For general purpose 3D CAD at work we have Vertex (a Finnish Inventor/SolidWorks clone) and I used it to draw a model of the amplifier:
The size of the PCB and enclosure is mostly limited by how much of the powersupply one wants on-board, and how big connectors one wants to use. I'm using a standard BNC connector (SMA would have been smaller). The board is powered by a +9...18VDC supply which is DC2DC converted into +/-12 V and then regulated to +/- 5 V for the op-amp circuit. The box at the front is an RF shield for the amplifier itself. Light enters through an 8 mm hole in the face-plate and hits a TO-18 mounted photodiode. More on the circuit later.

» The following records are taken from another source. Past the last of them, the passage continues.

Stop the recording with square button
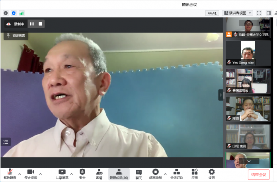This screenshot has height=182, width=277. (x=40, y=24)
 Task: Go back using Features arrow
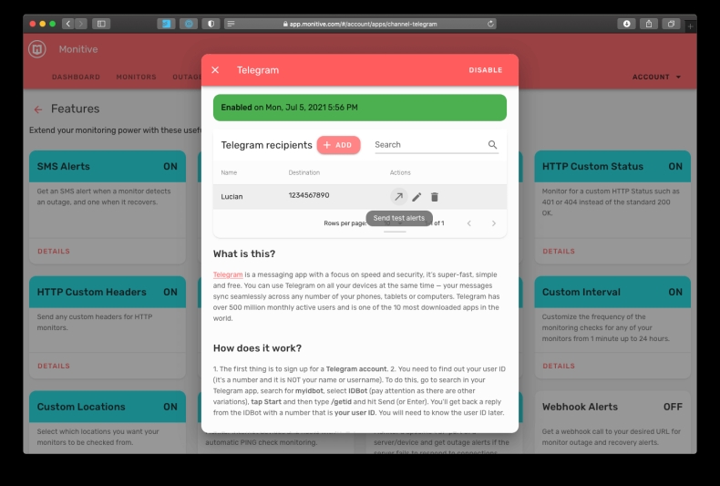pyautogui.click(x=38, y=109)
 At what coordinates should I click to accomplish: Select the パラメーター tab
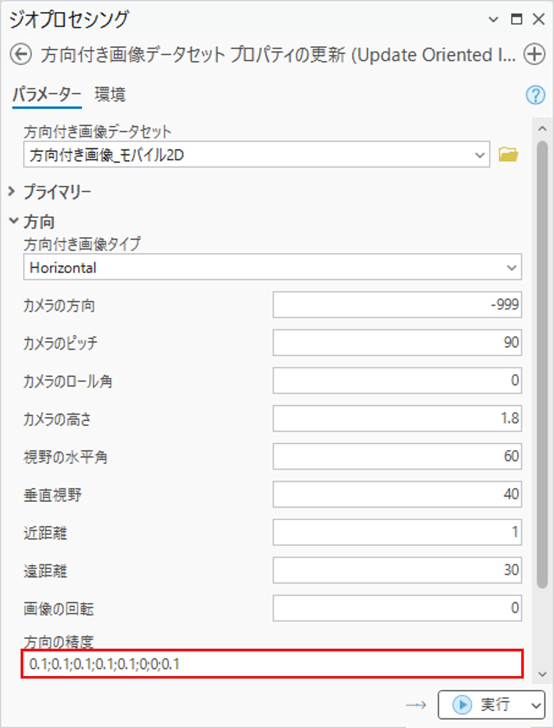[47, 95]
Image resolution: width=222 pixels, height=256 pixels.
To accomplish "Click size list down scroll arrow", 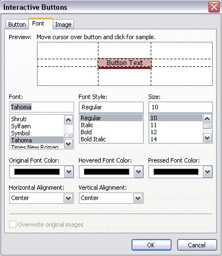I will 207,138.
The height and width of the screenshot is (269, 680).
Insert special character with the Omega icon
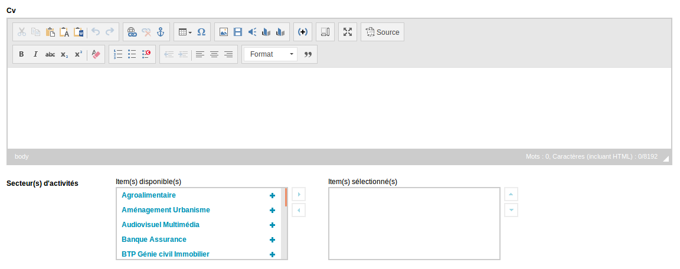click(201, 32)
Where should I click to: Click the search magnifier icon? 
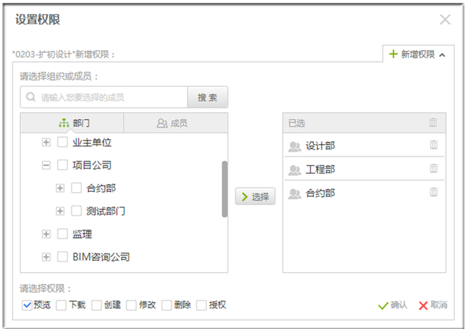click(x=31, y=97)
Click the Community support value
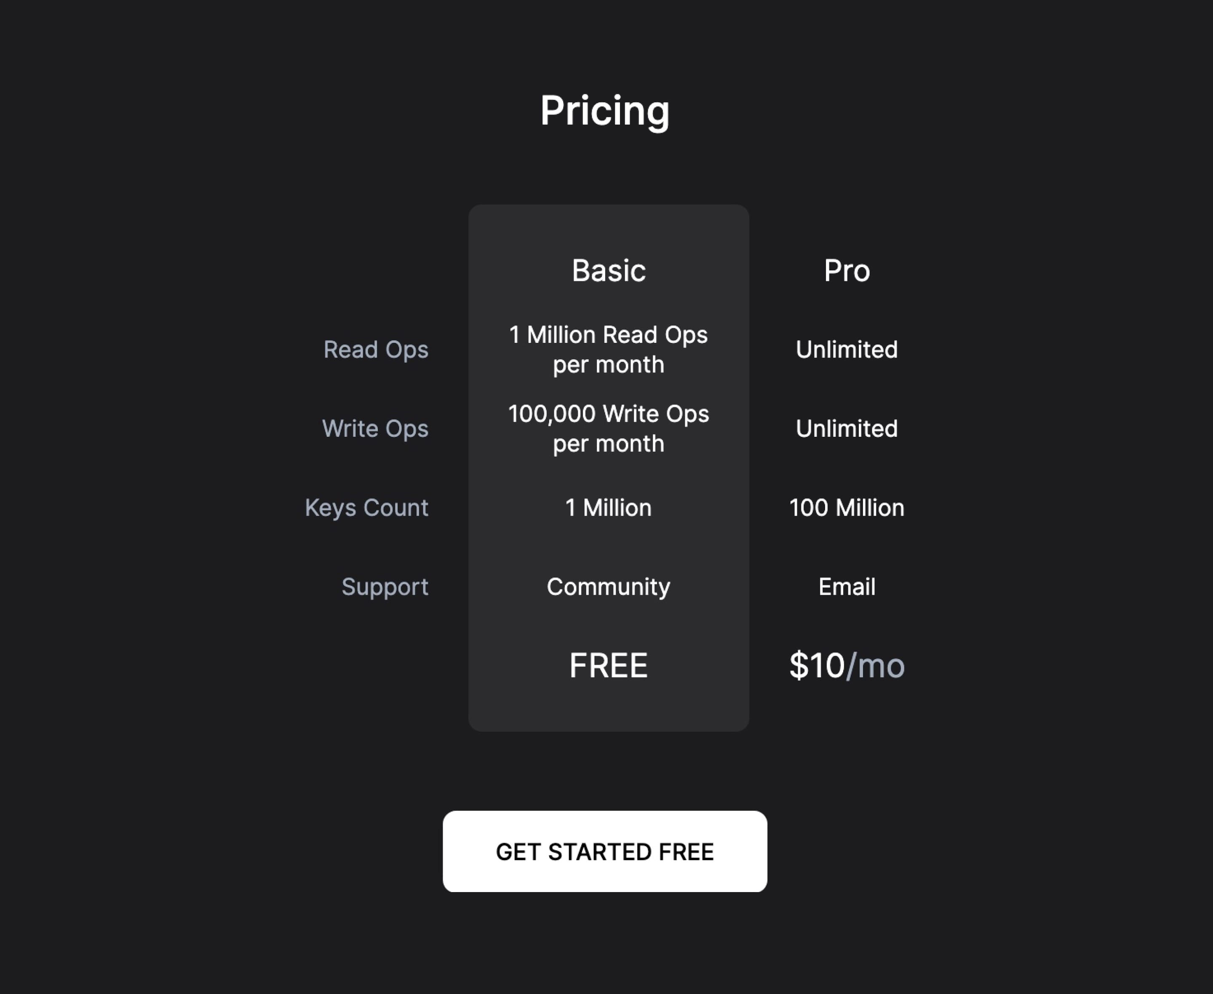Viewport: 1213px width, 994px height. [x=609, y=586]
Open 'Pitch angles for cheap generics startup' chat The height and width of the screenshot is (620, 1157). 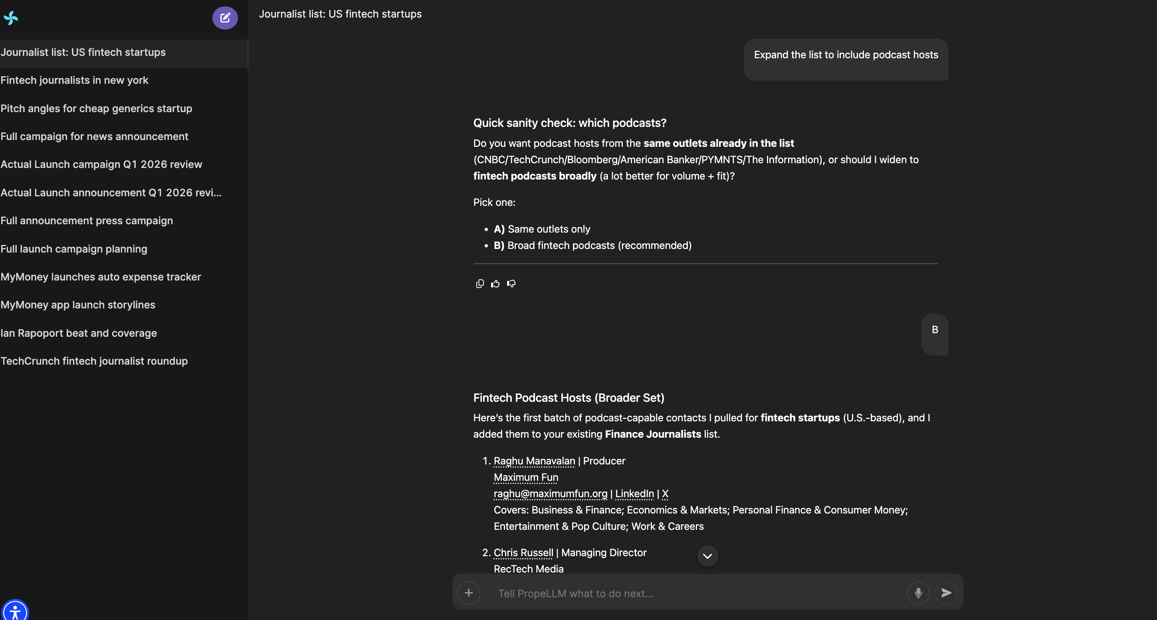[96, 109]
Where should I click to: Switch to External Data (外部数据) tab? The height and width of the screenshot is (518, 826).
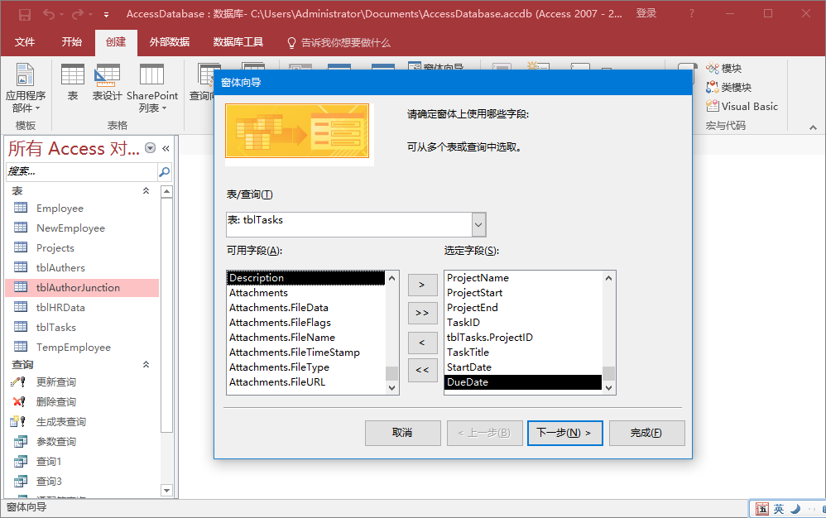pos(169,42)
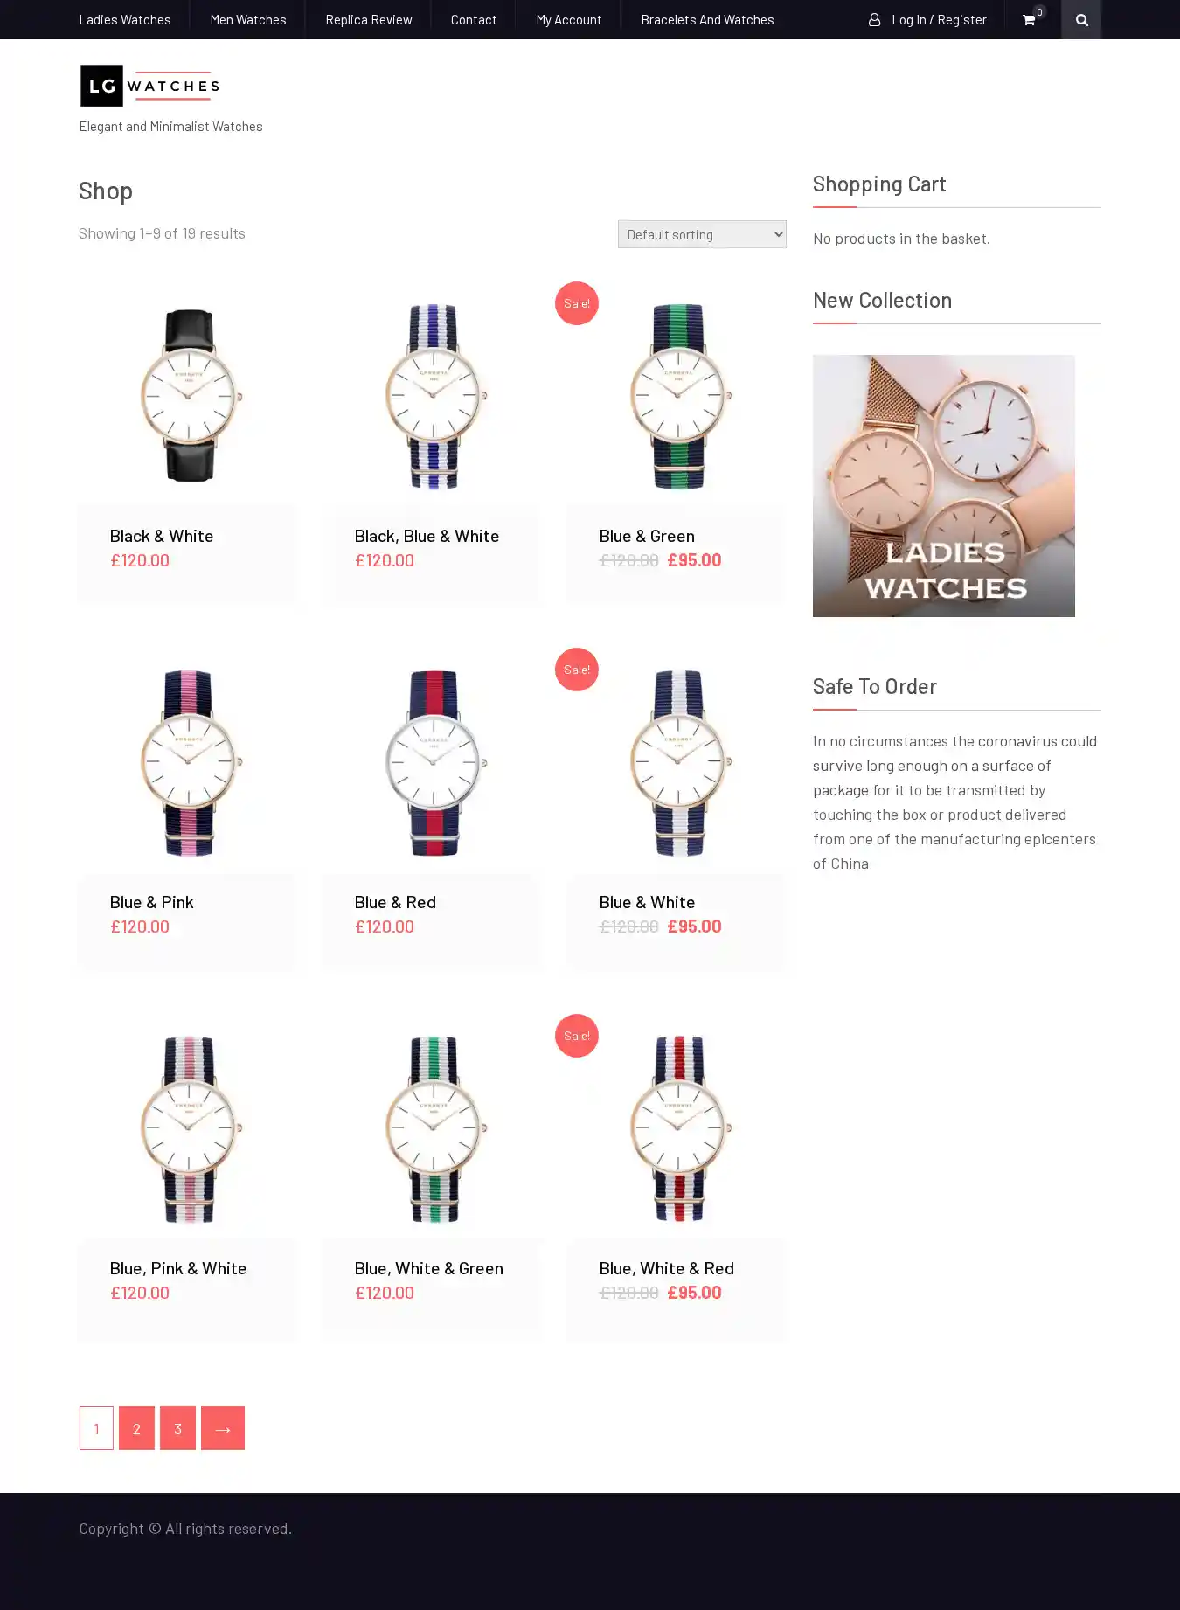
Task: Open the search magnifier icon
Action: click(x=1081, y=19)
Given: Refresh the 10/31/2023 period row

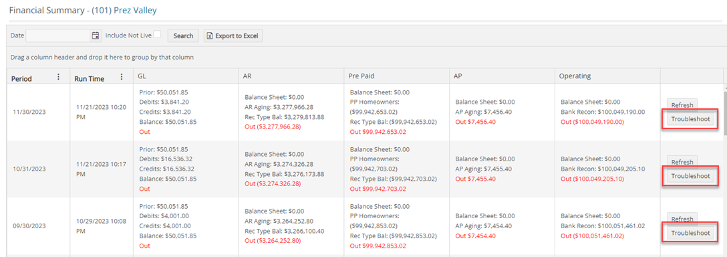Looking at the screenshot, I should (x=682, y=162).
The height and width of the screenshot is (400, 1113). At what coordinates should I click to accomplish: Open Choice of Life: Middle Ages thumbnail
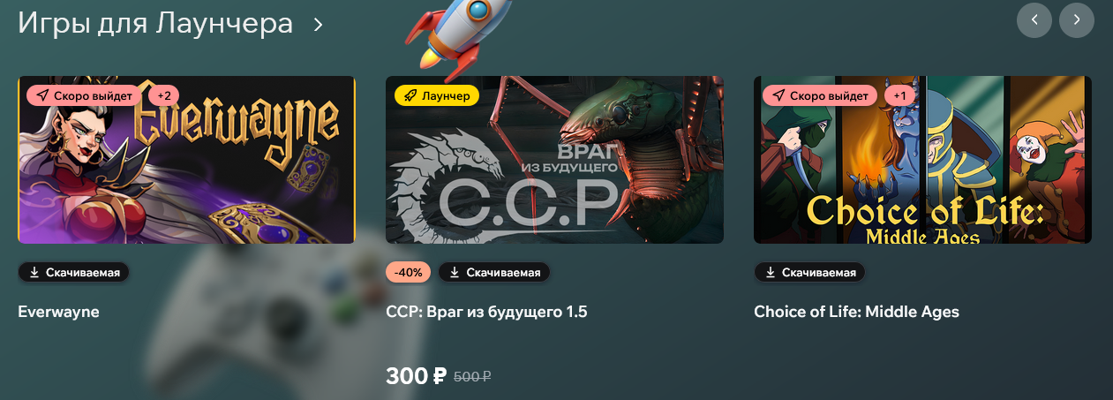point(922,160)
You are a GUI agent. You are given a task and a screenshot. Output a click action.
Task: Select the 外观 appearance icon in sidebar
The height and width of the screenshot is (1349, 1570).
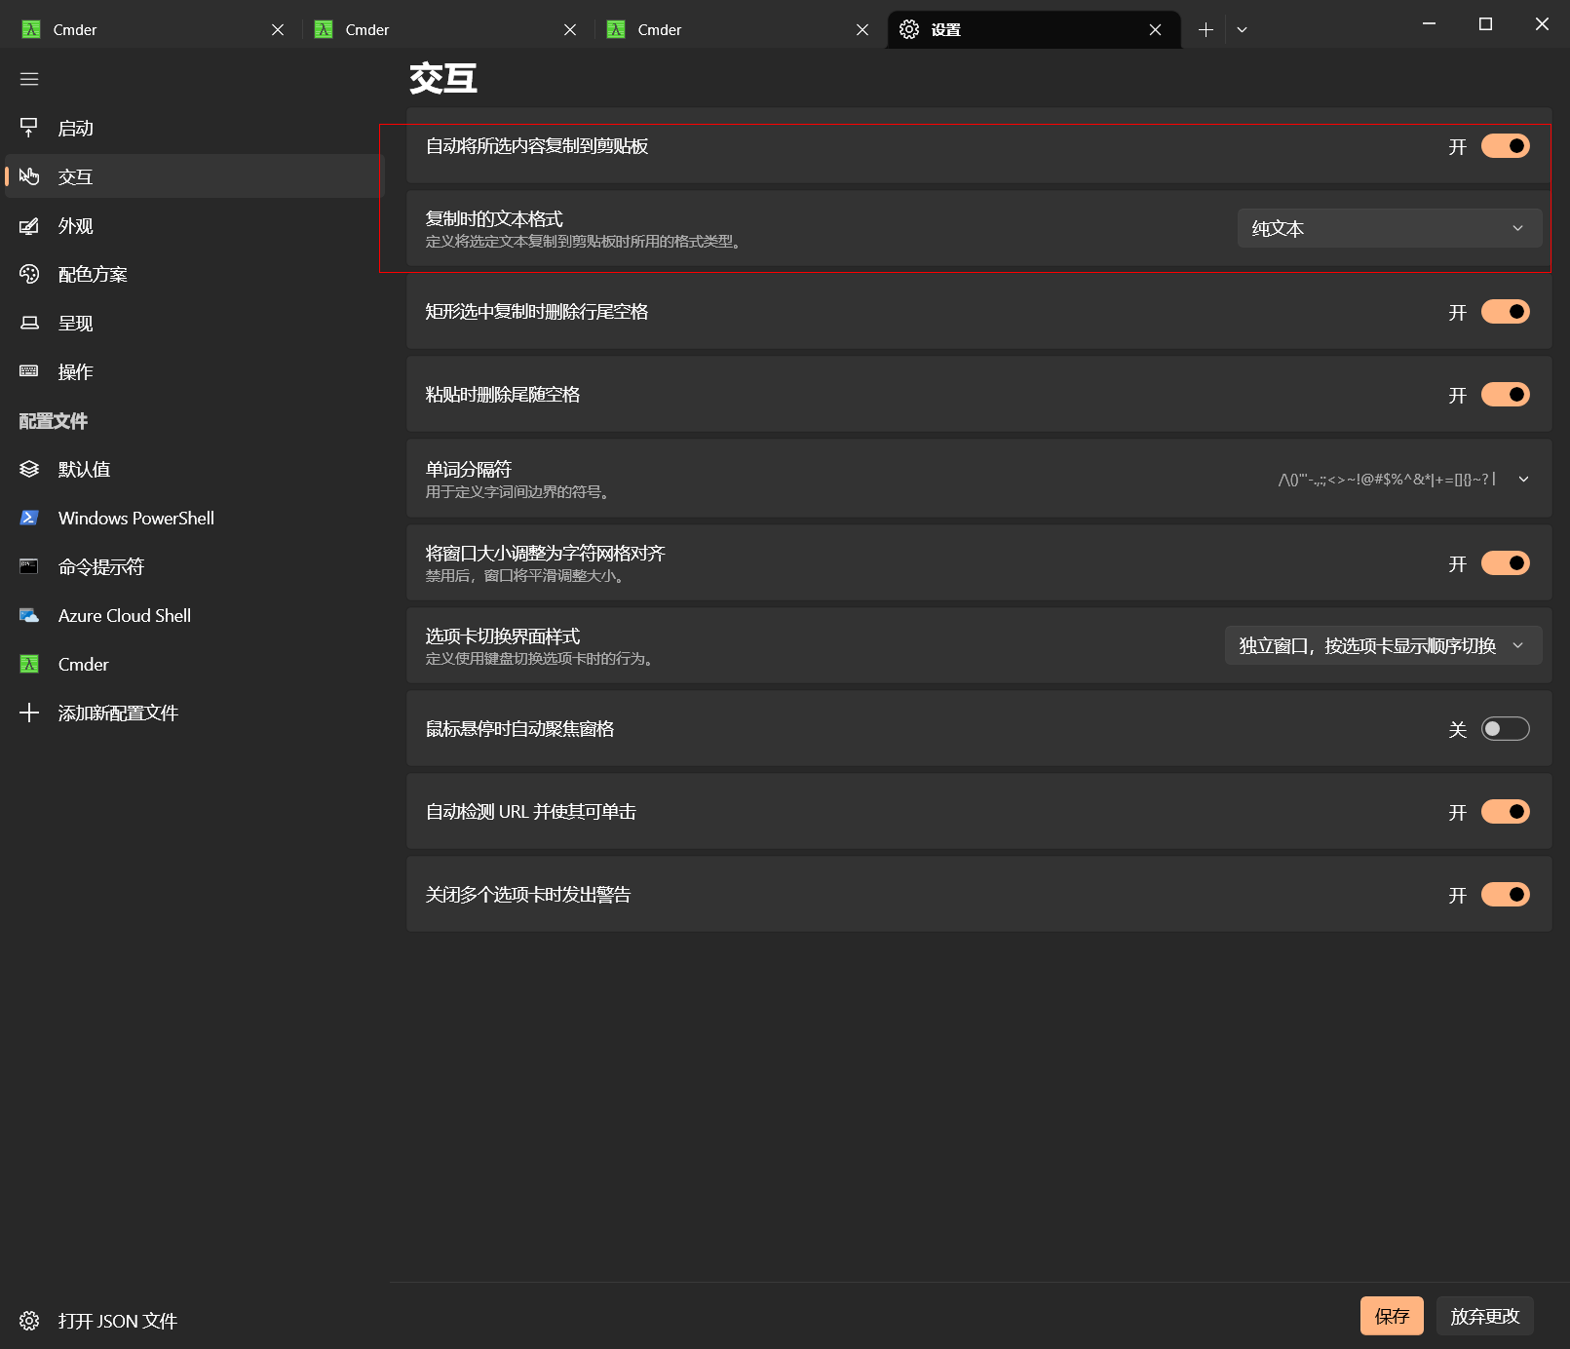(x=29, y=226)
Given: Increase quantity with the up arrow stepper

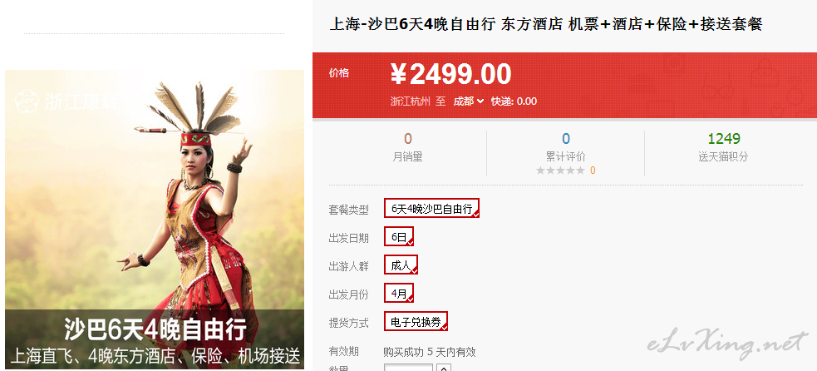Looking at the screenshot, I should click(x=444, y=368).
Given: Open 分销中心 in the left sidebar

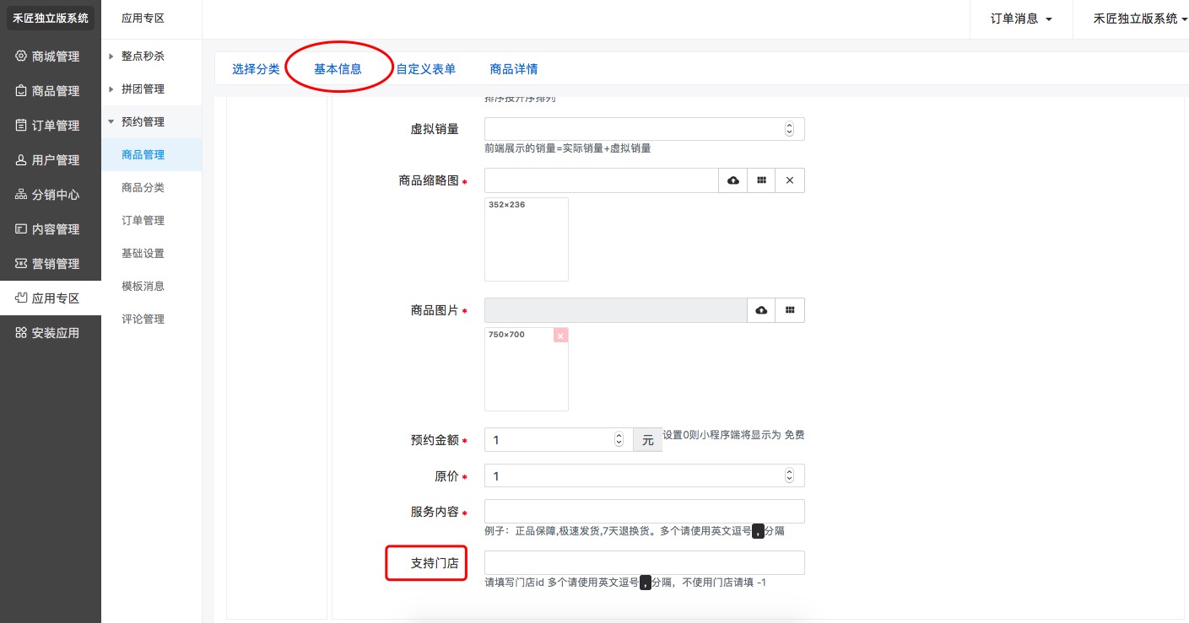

The enclosure is 48 mm in diameter with a 16 mm thick face-plate, a 4 mm thick back-plate, and the body (55 mm length) bored out to an inner-diameter of 34 mm. The body should fit a 25x54mm PCB. The end-plates are attached to the body with five M3 screws on a 40 mm diameter bolt-circle. There is an M6 thread on the bottom of the face-plate, for attaching the amplifier to an optical-table or other instrumentation. I made two of these from 50 mm aluminium round-bar on a manual lathe and mill (using a rotary table for the holes/threads).
Note: for manual machining five evenly spaced holes the angle-sequence is: 0 - 72 - 144 - 216 - 288 - 0.
I'm thinking about polishing these a bit and then anodizing them. But for RF-shielding the contact-surfaces of all three parts would then have to be sanded/milled-down after andoizing. to ensure good electrical conductivity between the parts.